One person tasked with answering that question is Rick Leander, chief strategy officer at The Clearing House Payments Co. LLC, New York City, the nation’s largest private sector payments clearing facility. Leander, who’s had a long career in payments (see box, pg. 35), was brought into the Clearing House in 2004 to lead its Strategic Payments Forum. The forum’s aim is to craft payments strategy for member banks and the industry as a whole.

In a recent interview, Leander repeatedly stressed the need for the industry to put aside its competitive differences and decide on a common endgame. “We’ve got to find a forum to drive a shared vision for how payments should evolve,” he said.

One obstacle to such a shared vision is differing opinions on the role of check imaging. Should it be seen as a technology that can prolong the life of the paper check — and thus preserve bank revenues? Or is it just a transition phase, to be passed through quickly, on the way to an all-electronic future?

Leander leans to the latter. “We need a strategic orientation that looks across the payments silos and provides the framework to move from paper to electronic as quickly and cost-effectively as possible,” he said, adding that senior executives need to take a leadership role in this process.

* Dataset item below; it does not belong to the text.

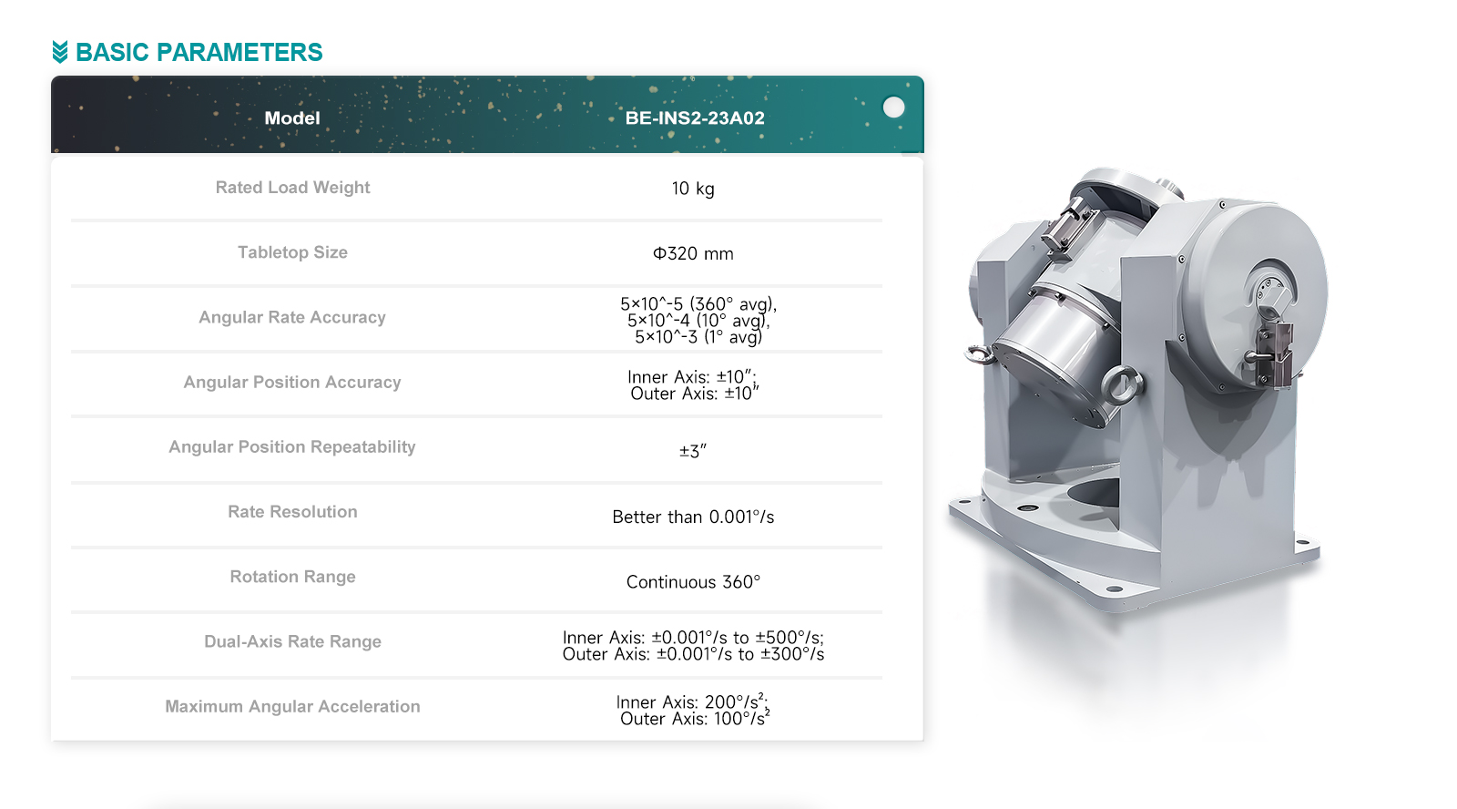Click the Model column header
Image resolution: width=1457 pixels, height=809 pixels.
pyautogui.click(x=292, y=118)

Leander also believes that providers need to reduce overlapping infrastructure in the payments space, both in terms of telecommunications networks and industry groups.

Q How should the banking industry think about check imaging?

LEANDER: The banking industry has two choices. We can view image as a way to protect the check, because we’ve all got a vested stake in it, or we can recognize that all-electronic is a better environment and that image is part of the transition.

If you view image as our last chance to defend paper, you end up driving down a particular path. But if you take the view that check image is a critical transition into an electronic environment, then your attitudes and behaviors change dramatically. You quit thinking of all the other services as competing forces. Instead, you start looking at opportunities to rationalize the processing infrastructure, rules and governance, and legal and regulatory issues.

It’s important that banks think of check image as a transition to an all-electronic world, with the full understanding that the transition is likely to be long rather than short. And when I say transition, I mean transition on many fronts. It’s not just how the banks need to transition their infrastructure, but it’s also how consumers, corporate customers and government customers need to transition as well.


Q What’s your best guess on how long?

LEANDER: My guess is that certainly for the life span of most business people, there will be a certain number of checks. By the time our children are getting ready to retire, we will have seen the last of the paper checks.

One of the reasons this will take so long is that we don’t have good alternatives to checks in the payments space. For example, I’m not going to give a prepaid gift card to the gardener who shows up twice a year to do some work at my house. So I write him a check.

Q How should individual banks work toward this future payments environment?

LEANDER: There are three things banks need to do. First, they need to think holistically across their payments business and make decisions based on their impact on the entire enterprise. Second, they need to show leadership and look for opportunities to drive consolidation in the various payment infrastructures. Third, they need to look aggressively for ways to cooperate in areas that are, or should be, non-competitive.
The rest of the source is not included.